* [Aim of the exercise] Could you write out the opening lines of the data, word for word, stopping after the line that contains "Click the Min"?

===== Given data

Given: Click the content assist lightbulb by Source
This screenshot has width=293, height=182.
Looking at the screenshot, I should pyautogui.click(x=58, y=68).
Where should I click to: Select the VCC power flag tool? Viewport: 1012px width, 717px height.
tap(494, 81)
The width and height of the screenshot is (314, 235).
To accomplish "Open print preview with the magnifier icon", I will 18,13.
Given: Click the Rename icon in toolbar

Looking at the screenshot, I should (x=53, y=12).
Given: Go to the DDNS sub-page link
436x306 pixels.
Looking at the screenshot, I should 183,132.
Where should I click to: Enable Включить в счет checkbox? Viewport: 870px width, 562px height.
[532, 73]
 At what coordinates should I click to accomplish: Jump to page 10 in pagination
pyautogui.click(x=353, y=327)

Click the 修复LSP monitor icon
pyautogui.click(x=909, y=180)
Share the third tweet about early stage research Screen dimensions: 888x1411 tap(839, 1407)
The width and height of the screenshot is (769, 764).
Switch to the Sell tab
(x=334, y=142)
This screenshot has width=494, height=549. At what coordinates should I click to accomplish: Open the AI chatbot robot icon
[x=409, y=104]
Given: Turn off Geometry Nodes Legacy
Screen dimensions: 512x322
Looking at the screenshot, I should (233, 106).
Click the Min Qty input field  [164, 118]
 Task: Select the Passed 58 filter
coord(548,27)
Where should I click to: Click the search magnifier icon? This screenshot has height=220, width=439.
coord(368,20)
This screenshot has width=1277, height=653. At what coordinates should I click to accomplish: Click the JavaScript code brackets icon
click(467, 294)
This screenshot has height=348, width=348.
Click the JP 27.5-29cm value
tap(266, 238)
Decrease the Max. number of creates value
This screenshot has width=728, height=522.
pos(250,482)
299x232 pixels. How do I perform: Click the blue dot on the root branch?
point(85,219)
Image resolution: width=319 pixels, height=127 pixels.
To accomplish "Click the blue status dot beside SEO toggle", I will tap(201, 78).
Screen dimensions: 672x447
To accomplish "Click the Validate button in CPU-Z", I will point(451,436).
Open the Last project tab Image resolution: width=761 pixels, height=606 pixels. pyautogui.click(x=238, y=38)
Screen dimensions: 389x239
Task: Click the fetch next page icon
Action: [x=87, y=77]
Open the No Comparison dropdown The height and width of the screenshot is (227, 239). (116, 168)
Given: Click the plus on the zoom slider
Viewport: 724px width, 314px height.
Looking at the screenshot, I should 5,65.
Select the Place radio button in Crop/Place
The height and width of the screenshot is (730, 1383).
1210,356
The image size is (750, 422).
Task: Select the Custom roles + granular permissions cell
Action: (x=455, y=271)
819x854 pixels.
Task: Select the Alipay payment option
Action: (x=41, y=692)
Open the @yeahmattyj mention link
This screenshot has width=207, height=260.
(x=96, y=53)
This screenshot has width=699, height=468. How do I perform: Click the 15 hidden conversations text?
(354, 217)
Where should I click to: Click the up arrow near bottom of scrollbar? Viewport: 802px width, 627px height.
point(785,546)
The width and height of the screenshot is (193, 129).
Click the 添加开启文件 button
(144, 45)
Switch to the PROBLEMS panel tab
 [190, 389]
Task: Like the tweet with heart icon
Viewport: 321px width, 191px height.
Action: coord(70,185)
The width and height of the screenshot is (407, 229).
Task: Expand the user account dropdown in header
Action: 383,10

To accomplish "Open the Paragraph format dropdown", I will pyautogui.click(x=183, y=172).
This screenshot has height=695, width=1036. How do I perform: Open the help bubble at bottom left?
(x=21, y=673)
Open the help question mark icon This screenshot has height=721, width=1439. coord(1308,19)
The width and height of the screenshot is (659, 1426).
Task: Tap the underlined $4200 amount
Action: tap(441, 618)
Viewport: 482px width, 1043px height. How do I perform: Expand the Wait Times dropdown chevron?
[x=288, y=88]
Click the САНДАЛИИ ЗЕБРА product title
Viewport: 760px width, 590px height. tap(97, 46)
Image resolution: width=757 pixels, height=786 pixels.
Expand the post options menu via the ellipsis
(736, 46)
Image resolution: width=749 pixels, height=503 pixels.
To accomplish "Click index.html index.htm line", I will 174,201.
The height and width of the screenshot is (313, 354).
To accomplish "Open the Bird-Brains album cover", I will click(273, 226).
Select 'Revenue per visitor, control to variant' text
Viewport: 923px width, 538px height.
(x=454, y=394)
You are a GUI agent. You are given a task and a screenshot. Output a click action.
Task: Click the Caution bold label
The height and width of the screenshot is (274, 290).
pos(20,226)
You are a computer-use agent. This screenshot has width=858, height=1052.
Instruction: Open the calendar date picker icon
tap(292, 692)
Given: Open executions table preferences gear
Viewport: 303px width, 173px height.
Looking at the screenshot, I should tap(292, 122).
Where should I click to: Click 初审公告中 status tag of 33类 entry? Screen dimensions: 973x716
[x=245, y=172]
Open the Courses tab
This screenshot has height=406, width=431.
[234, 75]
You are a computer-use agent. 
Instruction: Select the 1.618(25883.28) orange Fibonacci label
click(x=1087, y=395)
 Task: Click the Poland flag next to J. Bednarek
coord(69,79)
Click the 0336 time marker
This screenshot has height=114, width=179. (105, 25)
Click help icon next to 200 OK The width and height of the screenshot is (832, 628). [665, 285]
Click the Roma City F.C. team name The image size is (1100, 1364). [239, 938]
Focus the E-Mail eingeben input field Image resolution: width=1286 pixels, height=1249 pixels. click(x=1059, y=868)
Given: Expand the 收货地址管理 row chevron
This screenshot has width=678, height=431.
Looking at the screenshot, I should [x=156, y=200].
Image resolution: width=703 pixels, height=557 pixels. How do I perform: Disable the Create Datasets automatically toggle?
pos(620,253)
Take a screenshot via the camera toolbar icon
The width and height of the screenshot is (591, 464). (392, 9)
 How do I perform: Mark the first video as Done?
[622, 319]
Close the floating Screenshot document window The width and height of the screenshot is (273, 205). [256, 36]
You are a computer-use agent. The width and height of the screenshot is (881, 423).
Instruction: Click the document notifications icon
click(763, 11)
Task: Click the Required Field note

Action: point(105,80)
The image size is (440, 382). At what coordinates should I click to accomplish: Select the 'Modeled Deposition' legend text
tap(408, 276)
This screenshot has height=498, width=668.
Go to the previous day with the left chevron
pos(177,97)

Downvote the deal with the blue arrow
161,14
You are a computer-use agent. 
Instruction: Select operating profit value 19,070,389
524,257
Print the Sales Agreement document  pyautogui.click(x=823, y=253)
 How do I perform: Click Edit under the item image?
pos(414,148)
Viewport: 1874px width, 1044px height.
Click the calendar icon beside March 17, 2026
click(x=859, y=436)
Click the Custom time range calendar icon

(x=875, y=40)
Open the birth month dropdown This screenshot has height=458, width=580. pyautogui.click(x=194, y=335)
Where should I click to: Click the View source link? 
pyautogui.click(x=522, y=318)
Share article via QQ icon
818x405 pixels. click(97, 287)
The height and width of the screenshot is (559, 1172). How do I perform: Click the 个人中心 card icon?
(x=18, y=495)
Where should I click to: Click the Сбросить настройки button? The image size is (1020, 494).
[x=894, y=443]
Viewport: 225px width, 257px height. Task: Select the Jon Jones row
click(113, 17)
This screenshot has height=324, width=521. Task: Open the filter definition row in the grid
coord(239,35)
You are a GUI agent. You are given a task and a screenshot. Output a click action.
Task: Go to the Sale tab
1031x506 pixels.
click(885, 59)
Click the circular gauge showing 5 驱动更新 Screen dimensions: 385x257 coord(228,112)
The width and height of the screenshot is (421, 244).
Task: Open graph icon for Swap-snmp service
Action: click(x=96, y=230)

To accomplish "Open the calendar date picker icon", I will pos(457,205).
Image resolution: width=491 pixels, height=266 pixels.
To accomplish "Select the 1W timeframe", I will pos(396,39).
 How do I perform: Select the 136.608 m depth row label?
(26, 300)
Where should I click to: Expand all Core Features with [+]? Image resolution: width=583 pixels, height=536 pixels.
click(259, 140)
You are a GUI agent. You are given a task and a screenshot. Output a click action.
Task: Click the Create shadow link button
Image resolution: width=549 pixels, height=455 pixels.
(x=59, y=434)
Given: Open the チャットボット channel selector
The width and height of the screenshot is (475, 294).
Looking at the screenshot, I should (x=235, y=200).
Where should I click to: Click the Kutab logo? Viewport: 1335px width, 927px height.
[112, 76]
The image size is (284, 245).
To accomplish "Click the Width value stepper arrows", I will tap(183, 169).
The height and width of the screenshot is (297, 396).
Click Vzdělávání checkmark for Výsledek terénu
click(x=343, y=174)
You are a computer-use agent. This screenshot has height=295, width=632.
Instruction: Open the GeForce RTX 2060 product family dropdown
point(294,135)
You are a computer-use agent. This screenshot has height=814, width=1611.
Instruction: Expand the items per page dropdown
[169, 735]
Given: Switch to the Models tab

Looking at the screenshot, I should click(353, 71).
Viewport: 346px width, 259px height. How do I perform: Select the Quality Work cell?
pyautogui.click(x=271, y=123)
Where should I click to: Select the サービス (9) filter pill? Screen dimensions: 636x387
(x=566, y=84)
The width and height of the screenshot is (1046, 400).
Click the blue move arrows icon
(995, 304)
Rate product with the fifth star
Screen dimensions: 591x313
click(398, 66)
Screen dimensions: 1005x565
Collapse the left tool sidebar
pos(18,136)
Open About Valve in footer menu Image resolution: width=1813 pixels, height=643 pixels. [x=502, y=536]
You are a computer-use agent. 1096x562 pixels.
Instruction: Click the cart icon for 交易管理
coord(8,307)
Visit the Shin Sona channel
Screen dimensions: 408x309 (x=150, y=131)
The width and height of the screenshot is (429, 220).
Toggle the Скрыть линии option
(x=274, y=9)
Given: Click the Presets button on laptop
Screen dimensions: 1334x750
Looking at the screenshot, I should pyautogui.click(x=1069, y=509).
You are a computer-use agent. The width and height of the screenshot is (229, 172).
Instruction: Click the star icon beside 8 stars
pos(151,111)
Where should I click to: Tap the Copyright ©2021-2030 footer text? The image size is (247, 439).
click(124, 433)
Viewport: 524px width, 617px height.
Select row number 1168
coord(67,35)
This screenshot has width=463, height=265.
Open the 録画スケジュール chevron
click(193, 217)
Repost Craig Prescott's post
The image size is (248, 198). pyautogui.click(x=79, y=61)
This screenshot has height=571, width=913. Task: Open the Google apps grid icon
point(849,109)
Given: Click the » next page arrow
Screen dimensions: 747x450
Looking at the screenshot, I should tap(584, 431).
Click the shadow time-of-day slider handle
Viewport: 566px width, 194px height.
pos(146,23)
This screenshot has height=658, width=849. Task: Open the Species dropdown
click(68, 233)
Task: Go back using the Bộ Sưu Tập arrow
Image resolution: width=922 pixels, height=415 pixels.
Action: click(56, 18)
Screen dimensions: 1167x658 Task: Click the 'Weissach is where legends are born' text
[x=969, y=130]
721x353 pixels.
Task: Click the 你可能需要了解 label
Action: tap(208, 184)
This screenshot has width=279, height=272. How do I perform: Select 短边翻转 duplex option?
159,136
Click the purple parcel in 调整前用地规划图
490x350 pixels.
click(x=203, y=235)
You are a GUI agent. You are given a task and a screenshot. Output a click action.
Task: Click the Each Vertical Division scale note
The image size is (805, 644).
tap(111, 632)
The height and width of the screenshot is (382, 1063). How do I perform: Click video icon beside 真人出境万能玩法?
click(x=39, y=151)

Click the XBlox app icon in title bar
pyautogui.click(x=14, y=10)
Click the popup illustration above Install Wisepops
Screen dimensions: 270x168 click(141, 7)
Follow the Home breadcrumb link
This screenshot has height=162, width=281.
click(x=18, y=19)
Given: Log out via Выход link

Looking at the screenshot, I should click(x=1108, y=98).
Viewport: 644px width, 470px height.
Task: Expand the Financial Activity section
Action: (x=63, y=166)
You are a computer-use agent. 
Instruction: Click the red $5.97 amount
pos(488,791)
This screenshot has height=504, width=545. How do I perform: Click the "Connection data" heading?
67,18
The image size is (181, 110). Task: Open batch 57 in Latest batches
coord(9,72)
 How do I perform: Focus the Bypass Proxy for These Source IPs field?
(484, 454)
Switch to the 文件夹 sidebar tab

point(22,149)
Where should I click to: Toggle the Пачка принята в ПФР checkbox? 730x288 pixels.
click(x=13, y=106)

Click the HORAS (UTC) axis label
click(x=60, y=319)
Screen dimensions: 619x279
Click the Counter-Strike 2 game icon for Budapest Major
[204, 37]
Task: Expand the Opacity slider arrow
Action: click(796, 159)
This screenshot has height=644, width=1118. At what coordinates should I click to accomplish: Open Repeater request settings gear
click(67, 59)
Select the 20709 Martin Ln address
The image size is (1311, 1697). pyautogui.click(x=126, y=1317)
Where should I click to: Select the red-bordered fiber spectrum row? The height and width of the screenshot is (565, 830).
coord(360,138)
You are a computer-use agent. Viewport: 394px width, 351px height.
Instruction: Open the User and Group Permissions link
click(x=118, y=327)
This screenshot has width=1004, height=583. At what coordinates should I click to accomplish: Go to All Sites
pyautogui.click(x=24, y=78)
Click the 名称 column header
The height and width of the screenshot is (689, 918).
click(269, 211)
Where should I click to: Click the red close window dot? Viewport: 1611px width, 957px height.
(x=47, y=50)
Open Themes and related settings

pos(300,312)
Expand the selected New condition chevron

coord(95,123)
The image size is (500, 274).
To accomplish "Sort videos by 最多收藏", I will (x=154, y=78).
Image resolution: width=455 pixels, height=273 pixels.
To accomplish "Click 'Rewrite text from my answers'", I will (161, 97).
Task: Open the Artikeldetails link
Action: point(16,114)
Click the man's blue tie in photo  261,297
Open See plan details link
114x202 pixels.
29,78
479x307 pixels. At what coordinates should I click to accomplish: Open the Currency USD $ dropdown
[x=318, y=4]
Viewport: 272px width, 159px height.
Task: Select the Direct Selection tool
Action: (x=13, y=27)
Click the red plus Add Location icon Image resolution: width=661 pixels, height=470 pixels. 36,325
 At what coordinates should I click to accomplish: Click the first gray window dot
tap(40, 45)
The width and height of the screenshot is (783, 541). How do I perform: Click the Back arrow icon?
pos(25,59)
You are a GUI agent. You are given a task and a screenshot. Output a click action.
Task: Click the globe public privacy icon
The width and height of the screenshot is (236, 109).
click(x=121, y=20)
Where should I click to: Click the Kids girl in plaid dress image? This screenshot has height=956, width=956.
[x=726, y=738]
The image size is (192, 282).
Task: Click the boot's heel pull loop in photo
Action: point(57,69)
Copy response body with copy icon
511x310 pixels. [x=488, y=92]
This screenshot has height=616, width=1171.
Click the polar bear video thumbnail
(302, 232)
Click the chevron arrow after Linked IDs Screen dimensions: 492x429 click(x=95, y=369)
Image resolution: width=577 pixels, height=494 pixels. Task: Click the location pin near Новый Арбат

==========

* [Response]
Given: Click the content assist lightbulb by Source
This screenshot has width=293, height=182.
Looking at the screenshot, I should pyautogui.click(x=58, y=68).
Where should I click to: Select the VCC power flag tool? Viewport: 1012px width, 717px height.
tap(494, 81)
The width and height of the screenshot is (314, 235).
To accomplish "Open print preview with the magnifier icon", I will 18,13.
Given: Click the Rename icon in toolbar

Looking at the screenshot, I should (x=53, y=12).
Given: Go to the DDNS sub-page link
436x306 pixels.
Looking at the screenshot, I should 183,132.
Where should I click to: Enable Включить в счет checkbox? Viewport: 870px width, 562px height.
[532, 73]
 At what coordinates should I click to accomplish: Jump to page 10 in pagination
pyautogui.click(x=353, y=327)

Click the 修复LSP monitor icon
pyautogui.click(x=909, y=180)
Share the third tweet about early stage research Screen dimensions: 888x1411 tap(839, 1407)
The width and height of the screenshot is (769, 764).
Switch to the Sell tab
(x=334, y=142)
This screenshot has width=494, height=549. At what coordinates should I click to accomplish: Open the AI chatbot robot icon
[x=409, y=104]
Given: Turn off Geometry Nodes Legacy
Screen dimensions: 512x322
Looking at the screenshot, I should (233, 106).
Click the Min Qty input field  [164, 118]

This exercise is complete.